Results indicated LR1 pigs had increased final body weight and ADG compared with CON pigs. There was no significant difference in G:F ratio between CON, OA and LR1 pigs. Height of ileal villi and crypt depth ratio was increased in LR1 compared to CON and OA pigs. Of five cytokines studied, TGF-β ad IL-22 production was higher in the ileal tissue in LR1 sampled pigs, which suggests promotion of intestinal barrier integrity. The LR1 pigs also had increased ileal mucosal tight junction protein expression. The OA treated pigs had less secretory IgA and other antimicrobial peptides in jejunum compared to CON pigs. For LR1 pigs, sIgA was same or increased compared to CON.

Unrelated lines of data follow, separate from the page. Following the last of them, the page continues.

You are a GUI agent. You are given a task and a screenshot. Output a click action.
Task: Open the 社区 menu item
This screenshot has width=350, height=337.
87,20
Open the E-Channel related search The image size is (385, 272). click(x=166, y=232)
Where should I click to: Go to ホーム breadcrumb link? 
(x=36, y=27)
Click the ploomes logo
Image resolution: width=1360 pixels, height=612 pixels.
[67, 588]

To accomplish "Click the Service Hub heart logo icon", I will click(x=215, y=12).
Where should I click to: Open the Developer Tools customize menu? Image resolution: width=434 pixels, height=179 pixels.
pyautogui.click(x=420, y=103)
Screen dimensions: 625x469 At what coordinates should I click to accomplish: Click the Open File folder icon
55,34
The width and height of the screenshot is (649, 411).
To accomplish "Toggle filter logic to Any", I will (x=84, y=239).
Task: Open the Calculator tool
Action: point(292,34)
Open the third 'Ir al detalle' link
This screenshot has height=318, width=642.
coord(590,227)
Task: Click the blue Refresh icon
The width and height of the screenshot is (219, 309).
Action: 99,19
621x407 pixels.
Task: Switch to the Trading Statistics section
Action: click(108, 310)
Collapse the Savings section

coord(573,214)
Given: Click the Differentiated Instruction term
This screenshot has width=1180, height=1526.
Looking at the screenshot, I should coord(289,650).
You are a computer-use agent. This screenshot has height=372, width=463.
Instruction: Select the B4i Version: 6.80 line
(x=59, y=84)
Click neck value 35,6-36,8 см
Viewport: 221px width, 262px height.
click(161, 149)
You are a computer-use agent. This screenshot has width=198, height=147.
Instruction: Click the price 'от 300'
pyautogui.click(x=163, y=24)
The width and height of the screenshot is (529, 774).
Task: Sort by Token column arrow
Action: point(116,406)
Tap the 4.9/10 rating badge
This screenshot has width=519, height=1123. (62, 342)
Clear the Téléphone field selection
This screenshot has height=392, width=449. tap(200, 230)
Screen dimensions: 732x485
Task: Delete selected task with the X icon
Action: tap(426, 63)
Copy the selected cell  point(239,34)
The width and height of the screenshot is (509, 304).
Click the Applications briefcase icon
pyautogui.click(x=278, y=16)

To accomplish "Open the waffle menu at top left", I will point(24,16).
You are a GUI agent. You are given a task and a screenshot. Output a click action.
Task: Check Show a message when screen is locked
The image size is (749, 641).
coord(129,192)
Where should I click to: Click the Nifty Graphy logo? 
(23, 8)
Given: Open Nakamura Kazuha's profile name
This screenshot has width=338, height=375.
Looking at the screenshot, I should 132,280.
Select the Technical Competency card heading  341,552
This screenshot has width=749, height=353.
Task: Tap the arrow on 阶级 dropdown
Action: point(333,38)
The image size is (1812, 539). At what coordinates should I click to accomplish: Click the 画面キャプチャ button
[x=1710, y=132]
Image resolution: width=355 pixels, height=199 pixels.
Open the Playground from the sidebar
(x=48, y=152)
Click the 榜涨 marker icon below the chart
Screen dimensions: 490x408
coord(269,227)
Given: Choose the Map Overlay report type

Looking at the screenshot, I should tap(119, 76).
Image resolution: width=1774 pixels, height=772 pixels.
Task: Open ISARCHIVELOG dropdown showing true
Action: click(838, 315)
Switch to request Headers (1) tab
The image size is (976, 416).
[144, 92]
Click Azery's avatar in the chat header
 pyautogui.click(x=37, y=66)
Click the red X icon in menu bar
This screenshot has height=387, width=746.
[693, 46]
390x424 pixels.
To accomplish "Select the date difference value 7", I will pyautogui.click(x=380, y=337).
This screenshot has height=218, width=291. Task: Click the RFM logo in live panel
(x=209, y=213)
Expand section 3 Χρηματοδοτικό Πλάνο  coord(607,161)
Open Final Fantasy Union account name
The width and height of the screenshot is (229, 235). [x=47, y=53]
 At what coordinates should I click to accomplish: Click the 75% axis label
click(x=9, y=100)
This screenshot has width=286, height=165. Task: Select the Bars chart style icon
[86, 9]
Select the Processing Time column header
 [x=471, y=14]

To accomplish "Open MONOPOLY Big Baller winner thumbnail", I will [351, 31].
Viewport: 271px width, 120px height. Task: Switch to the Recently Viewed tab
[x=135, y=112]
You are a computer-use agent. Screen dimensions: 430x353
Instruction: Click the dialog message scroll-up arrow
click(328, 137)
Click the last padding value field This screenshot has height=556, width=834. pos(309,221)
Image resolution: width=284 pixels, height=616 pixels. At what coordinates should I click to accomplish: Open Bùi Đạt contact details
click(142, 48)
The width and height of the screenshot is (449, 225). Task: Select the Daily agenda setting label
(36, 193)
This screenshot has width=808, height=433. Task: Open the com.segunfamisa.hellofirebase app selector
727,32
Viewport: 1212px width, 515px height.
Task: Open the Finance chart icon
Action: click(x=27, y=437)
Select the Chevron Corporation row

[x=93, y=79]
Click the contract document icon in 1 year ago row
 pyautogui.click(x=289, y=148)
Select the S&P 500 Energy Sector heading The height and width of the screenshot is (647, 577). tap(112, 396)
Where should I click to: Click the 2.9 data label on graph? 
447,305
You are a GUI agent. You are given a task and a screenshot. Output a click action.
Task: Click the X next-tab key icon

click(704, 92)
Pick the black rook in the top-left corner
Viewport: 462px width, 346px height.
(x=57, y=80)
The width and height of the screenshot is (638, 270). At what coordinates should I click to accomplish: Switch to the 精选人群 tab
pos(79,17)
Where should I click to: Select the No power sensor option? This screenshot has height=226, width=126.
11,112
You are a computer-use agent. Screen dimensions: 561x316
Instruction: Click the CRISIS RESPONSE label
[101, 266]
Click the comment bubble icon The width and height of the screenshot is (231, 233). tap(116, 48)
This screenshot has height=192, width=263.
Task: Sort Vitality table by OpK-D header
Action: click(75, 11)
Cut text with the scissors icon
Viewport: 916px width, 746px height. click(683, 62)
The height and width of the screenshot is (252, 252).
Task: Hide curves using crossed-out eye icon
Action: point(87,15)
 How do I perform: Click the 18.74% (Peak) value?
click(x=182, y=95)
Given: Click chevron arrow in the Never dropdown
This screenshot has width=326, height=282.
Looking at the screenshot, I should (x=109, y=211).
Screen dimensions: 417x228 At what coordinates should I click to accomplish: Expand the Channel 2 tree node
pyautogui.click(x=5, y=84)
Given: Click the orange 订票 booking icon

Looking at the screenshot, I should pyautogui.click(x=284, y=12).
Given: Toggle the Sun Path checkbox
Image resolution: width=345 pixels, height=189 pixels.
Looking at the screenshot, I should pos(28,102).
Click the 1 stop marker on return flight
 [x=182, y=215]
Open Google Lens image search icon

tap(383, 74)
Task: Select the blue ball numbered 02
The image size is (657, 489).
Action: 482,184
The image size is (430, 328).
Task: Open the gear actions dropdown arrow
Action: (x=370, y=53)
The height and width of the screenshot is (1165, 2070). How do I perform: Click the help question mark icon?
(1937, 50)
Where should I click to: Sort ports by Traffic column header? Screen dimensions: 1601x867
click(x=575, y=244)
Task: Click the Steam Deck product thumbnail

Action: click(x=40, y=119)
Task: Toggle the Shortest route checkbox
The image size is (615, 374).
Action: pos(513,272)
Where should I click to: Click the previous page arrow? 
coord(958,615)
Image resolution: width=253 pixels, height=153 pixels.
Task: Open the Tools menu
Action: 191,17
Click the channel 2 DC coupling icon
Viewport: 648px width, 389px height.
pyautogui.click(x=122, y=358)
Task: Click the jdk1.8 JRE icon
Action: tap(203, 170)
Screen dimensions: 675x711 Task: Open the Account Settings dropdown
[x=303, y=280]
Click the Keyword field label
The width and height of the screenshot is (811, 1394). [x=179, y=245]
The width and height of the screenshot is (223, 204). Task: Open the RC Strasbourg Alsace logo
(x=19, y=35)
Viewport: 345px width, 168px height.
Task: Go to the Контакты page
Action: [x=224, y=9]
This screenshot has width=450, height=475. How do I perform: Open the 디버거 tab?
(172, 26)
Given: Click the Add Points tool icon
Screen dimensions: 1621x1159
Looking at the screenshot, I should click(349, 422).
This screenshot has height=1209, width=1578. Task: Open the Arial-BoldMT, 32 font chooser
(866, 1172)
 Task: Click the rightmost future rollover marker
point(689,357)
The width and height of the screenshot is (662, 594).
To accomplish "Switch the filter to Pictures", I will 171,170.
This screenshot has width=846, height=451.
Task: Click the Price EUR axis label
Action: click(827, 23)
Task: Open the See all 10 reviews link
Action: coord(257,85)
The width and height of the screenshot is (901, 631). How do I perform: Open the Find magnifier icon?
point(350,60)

The authors note that these results suggest that L. reuteri LR1 supplemented to the feed of weaned pigs may have the potential to replace antibiotics. Not only does this probiotic appear to promote growth performance above CON pigs, but it also increased the production of antimicrobial peptides and preserved intestinal integrity, which may potentially protect against pathogens and post-weaning diarrhea. More studies to look at these specific effects of probiotics on weaned pigs using different probiotics, combinations of several probiotics, probiotics with prebiotics, or mechanism of protective action would be useful to better understand their potential usefulness to promote growth and prevent post-weaning diarrhea in the swine industry.